Data ▸
* BEGIN *
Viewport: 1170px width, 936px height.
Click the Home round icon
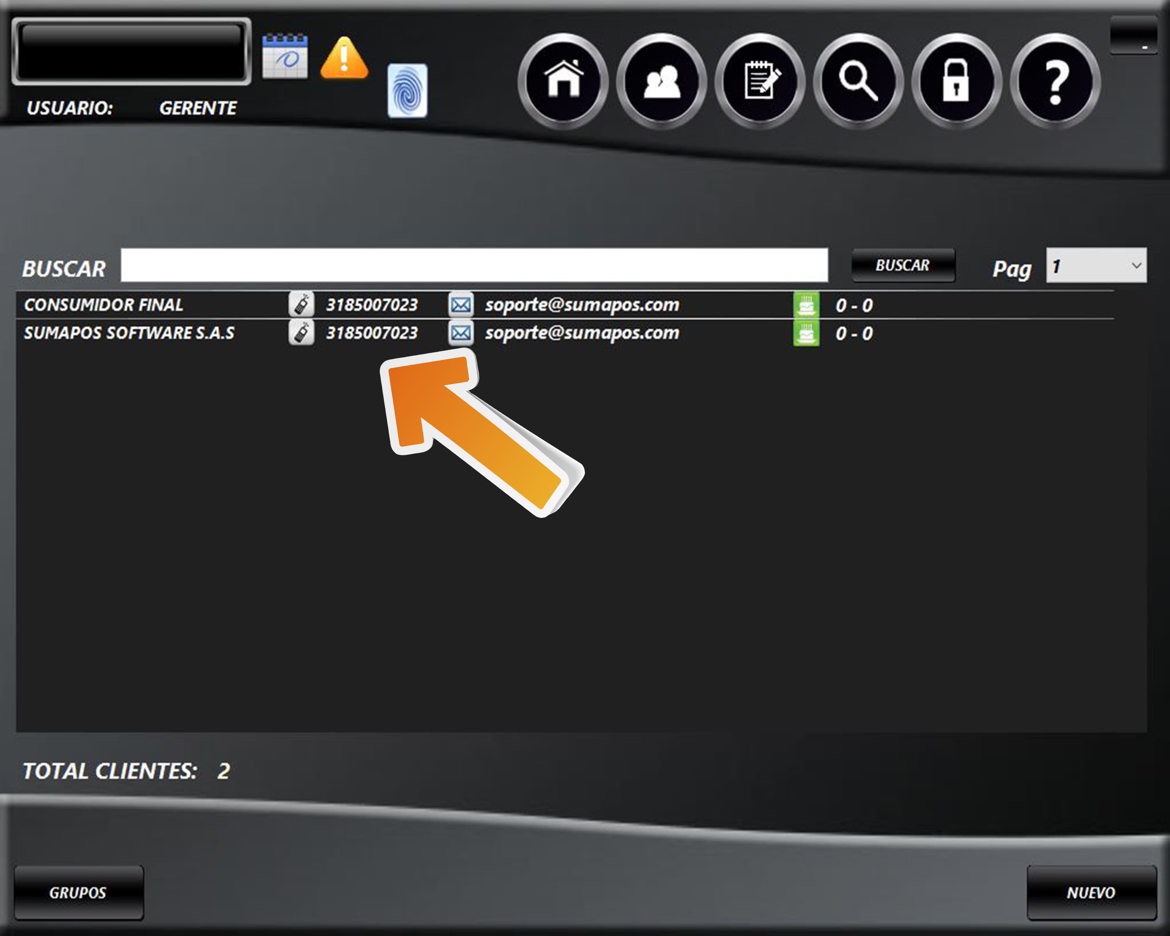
* END *
* BEGIN *
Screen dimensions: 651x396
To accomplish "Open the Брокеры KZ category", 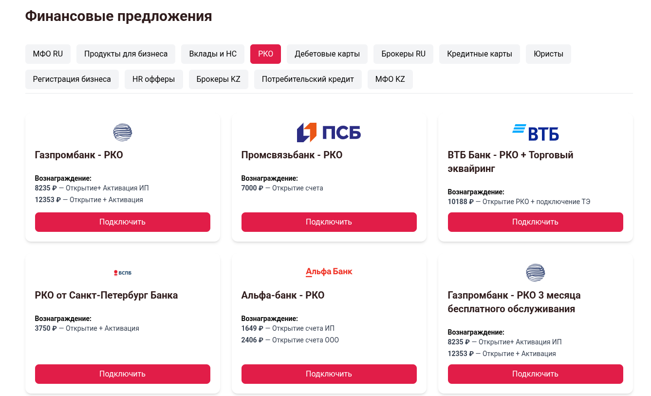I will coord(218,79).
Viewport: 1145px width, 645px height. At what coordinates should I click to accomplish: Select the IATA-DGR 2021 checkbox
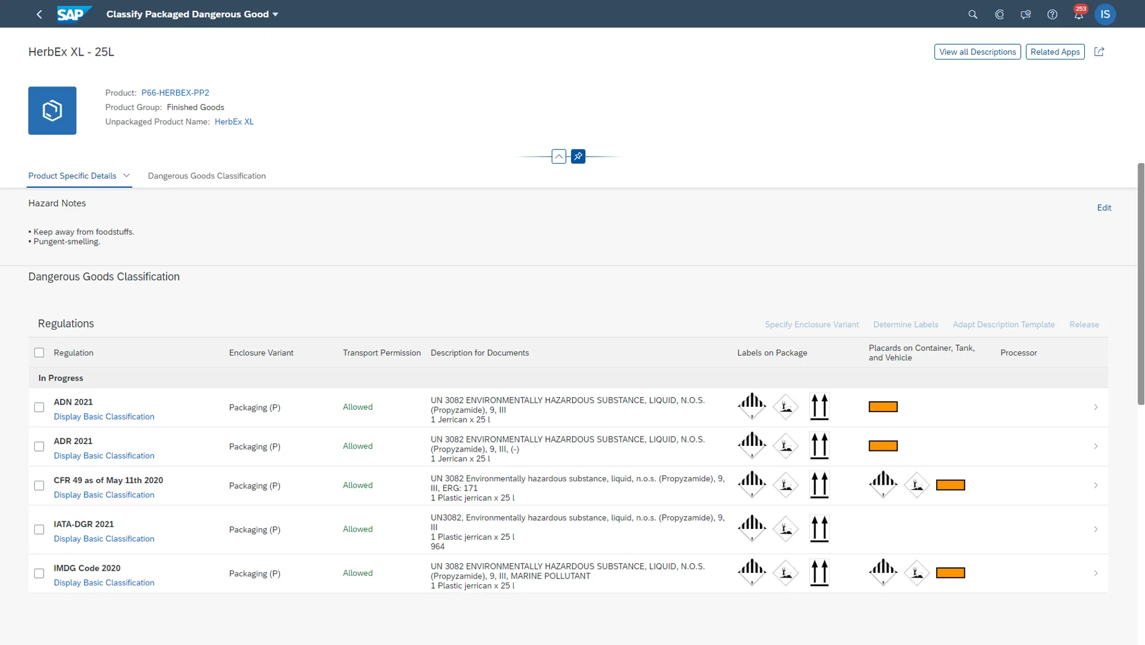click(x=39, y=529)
* END *
Required work ▸ Copy the records word for word, from the line containing "Viewport: 1145px width, 645px" through the line containing "click(x=39, y=529)", including both of those lines. Leave the pictures out of your copy.

Answer ▸
Viewport: 1145px width, 645px height. At what coordinates should I click to accomplish: Select the IATA-DGR 2021 checkbox
click(x=39, y=529)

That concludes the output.